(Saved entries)
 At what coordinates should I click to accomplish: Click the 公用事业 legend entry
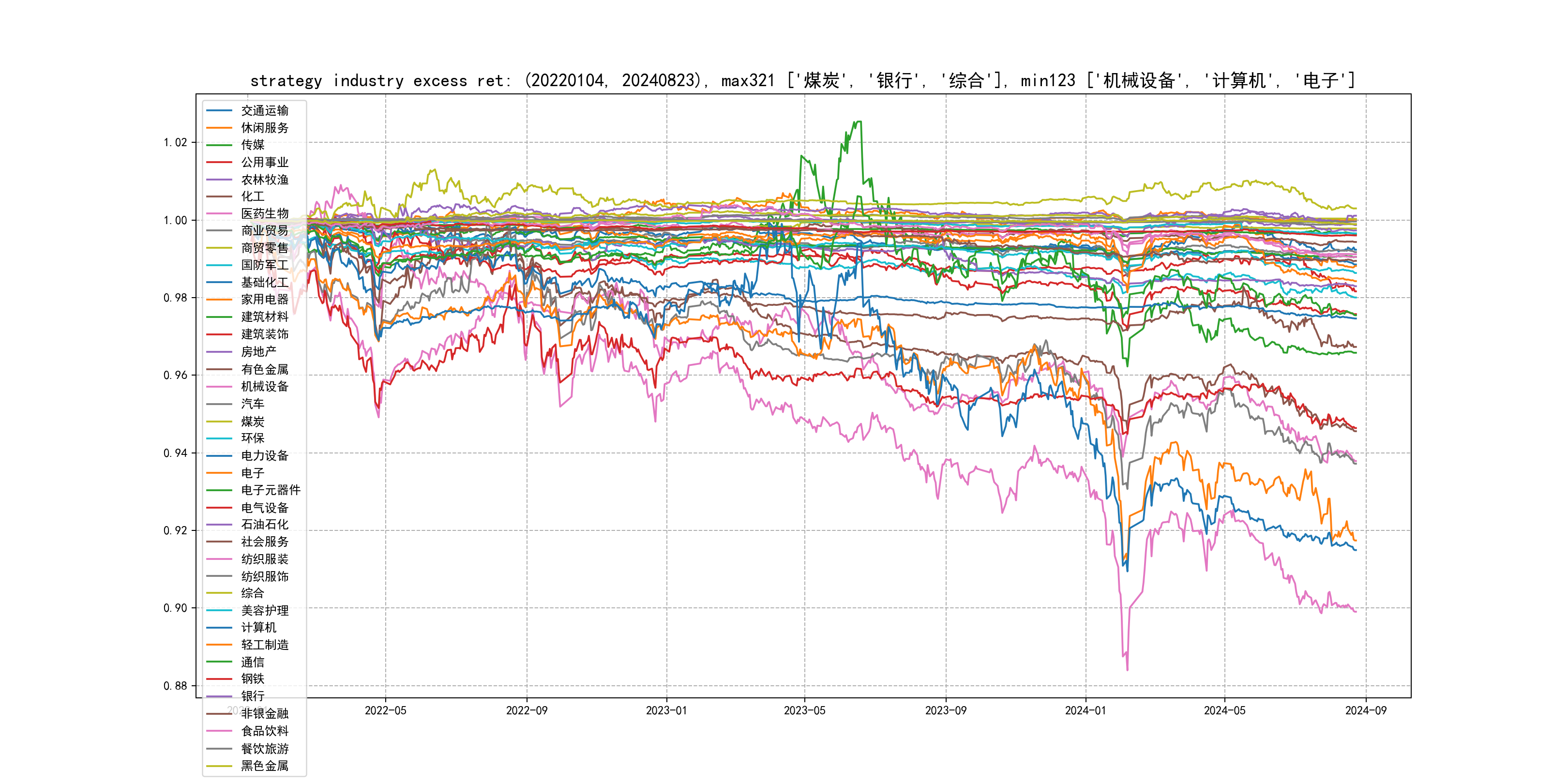click(264, 163)
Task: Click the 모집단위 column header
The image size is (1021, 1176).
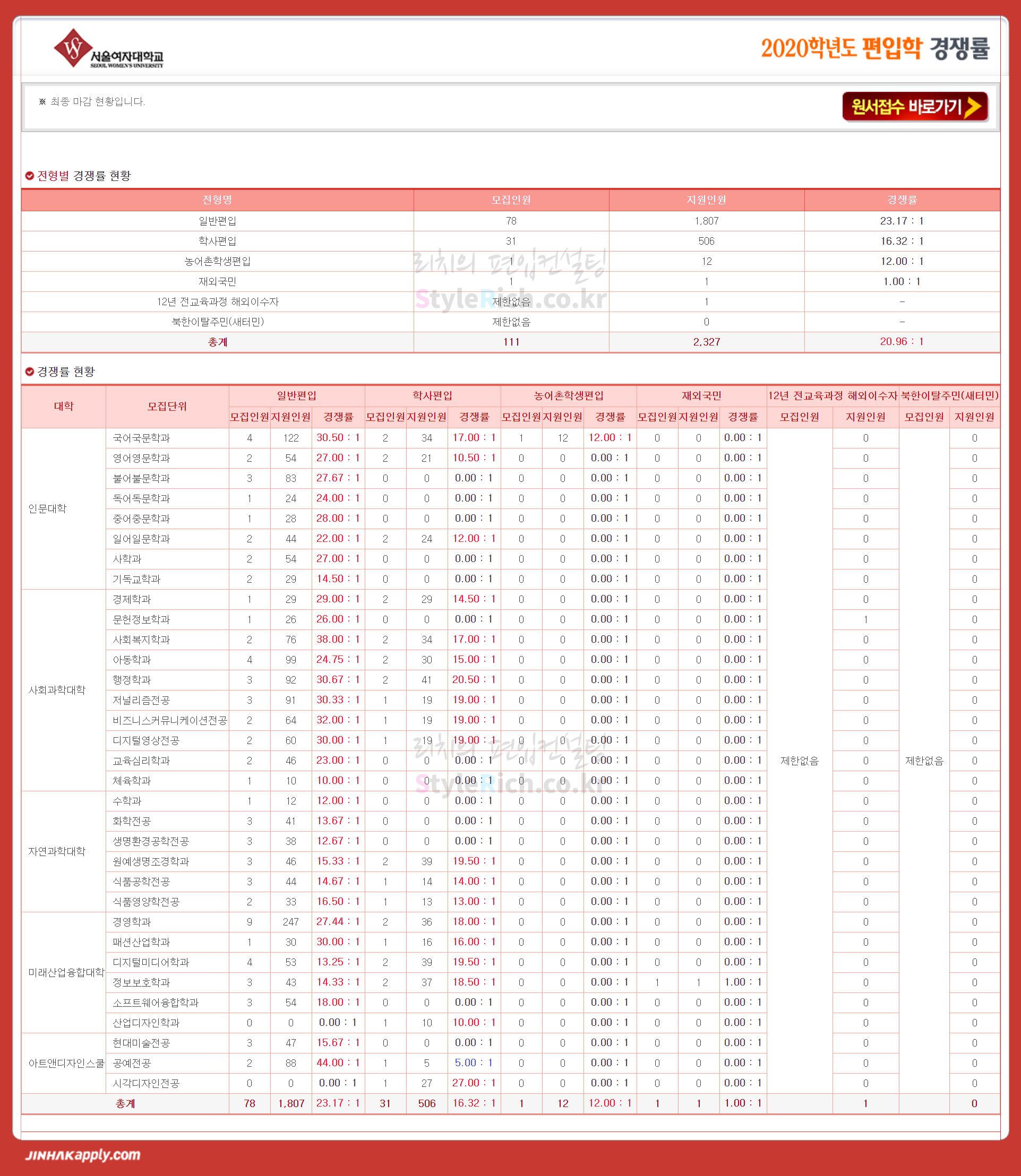Action: (167, 406)
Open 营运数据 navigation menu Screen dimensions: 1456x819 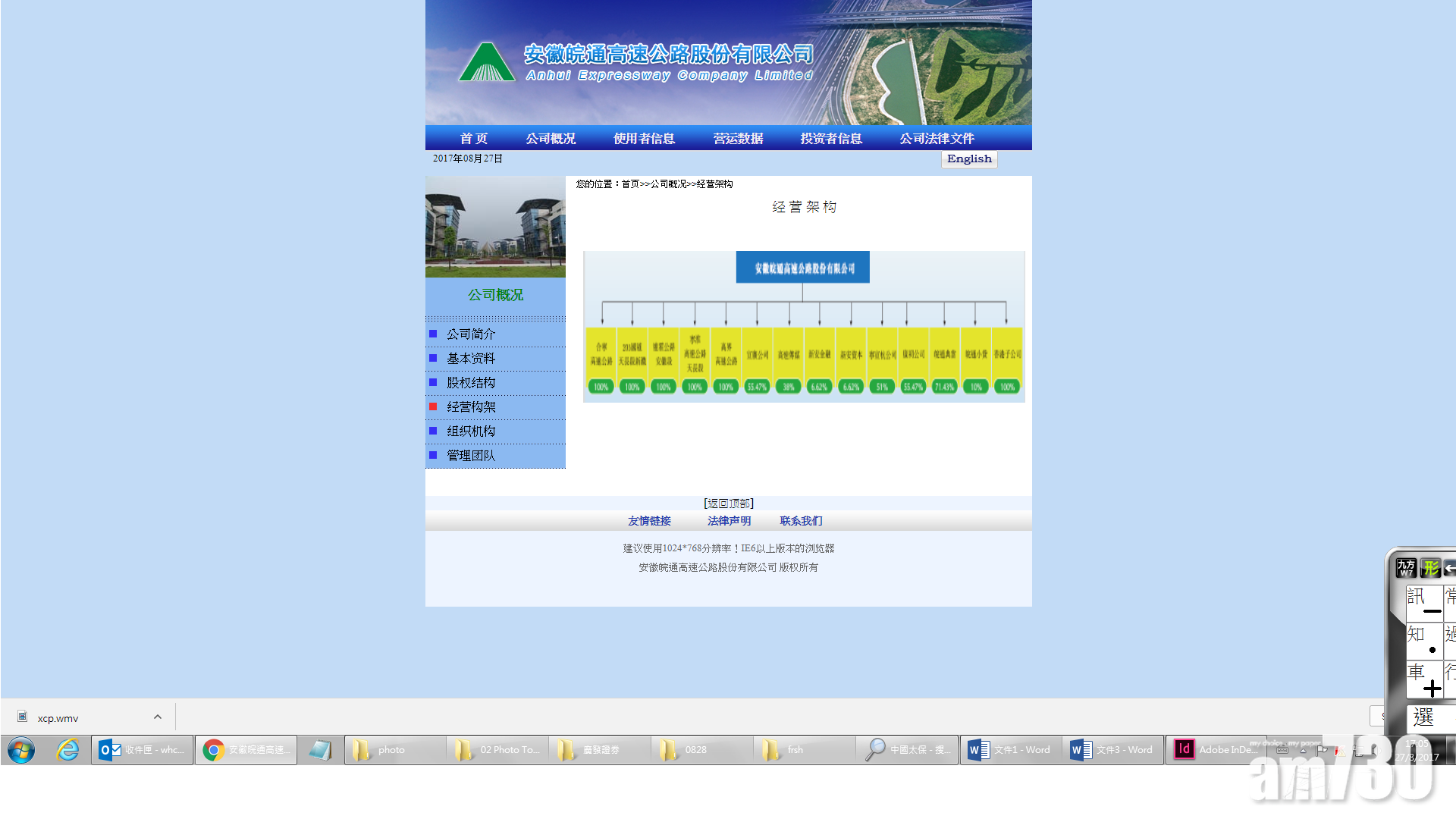pos(738,139)
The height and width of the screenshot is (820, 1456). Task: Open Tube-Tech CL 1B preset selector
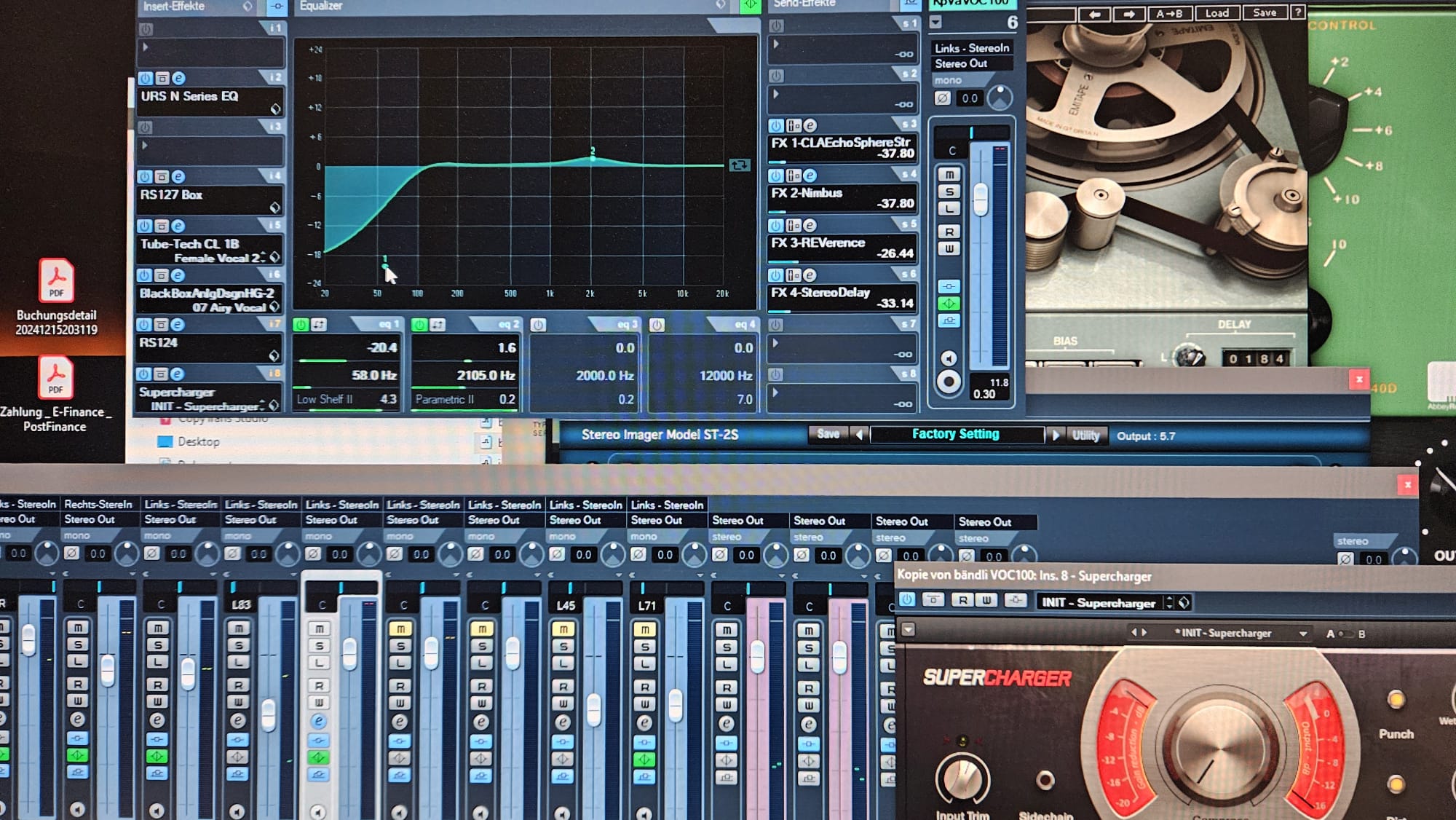(274, 257)
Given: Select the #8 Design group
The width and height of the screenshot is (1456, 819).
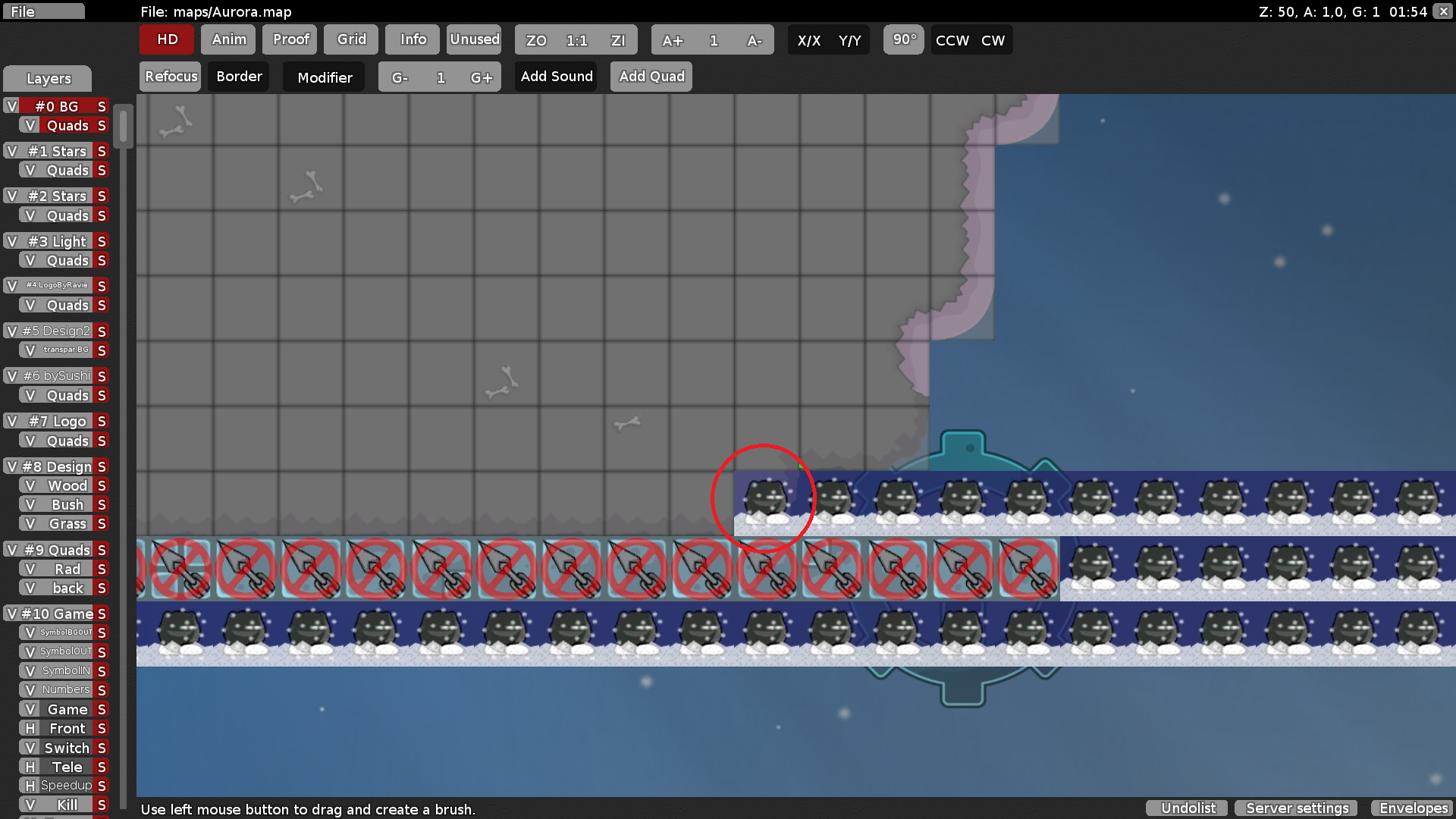Looking at the screenshot, I should 57,466.
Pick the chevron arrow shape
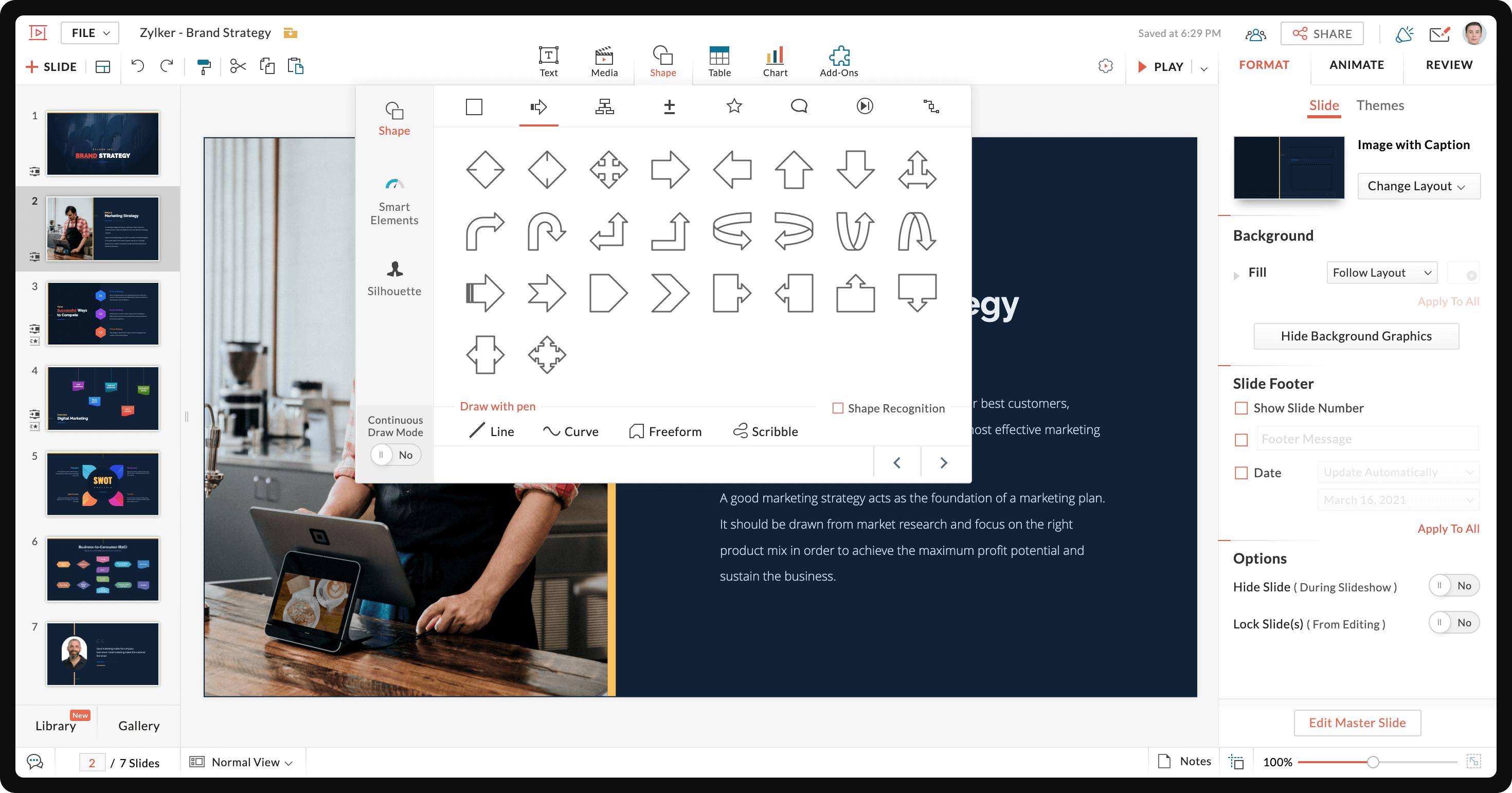The width and height of the screenshot is (1512, 793). (670, 292)
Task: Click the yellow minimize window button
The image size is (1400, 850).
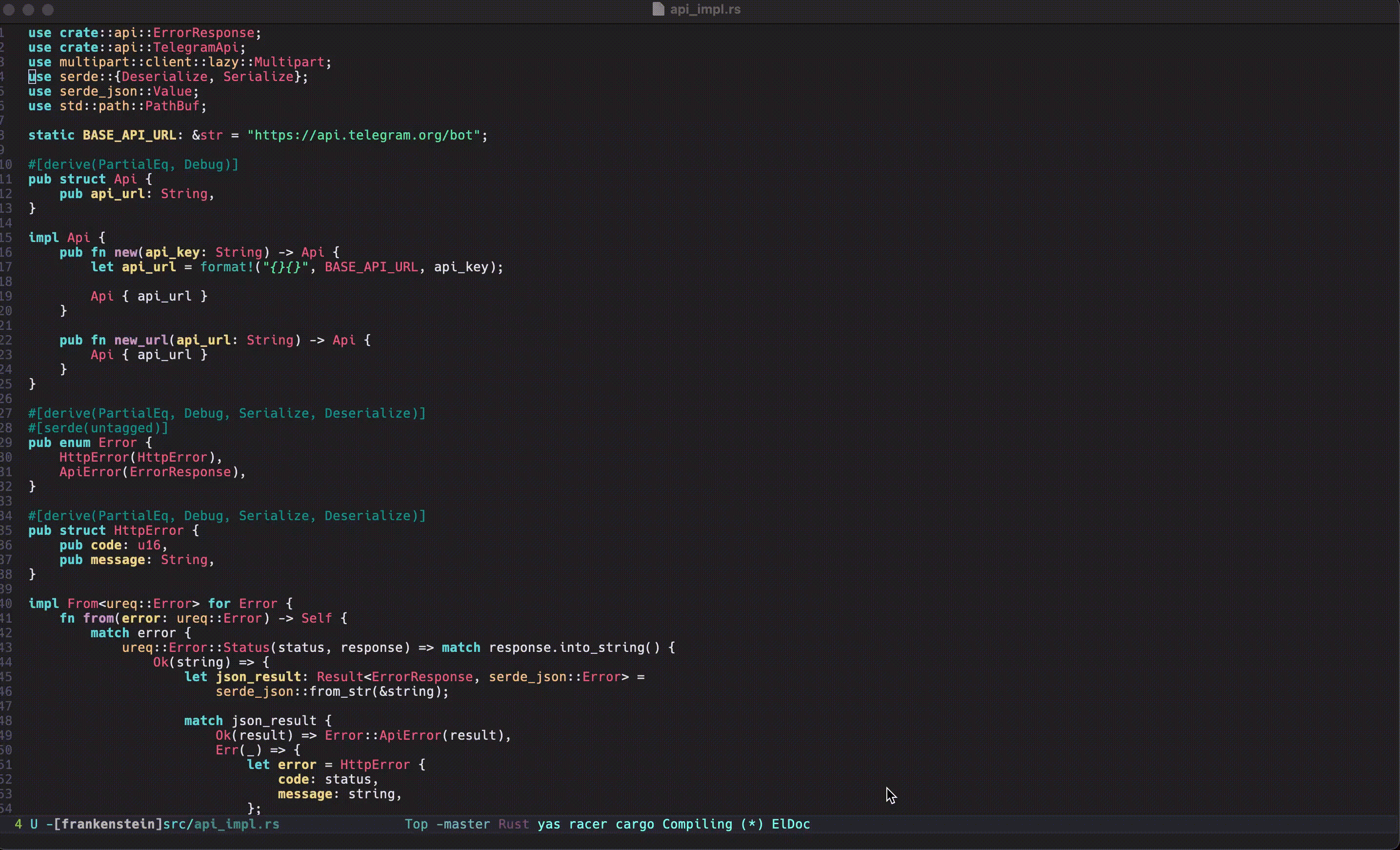Action: pos(28,10)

* Work required: Restate the data exactly, though only from the line that contains "Given: Select the #8 Design group" through its last line, both ends included and with the pictures left out.

* Output of the task:
Given: Select the #8 Design group
The width and height of the screenshot is (1456, 819).
Looking at the screenshot, I should 57,466.
Pick the chevron arrow shape
The width and height of the screenshot is (1512, 793). (670, 292)
Task: Click the yellow minimize window button
The image size is (1400, 850).
Action: pos(28,10)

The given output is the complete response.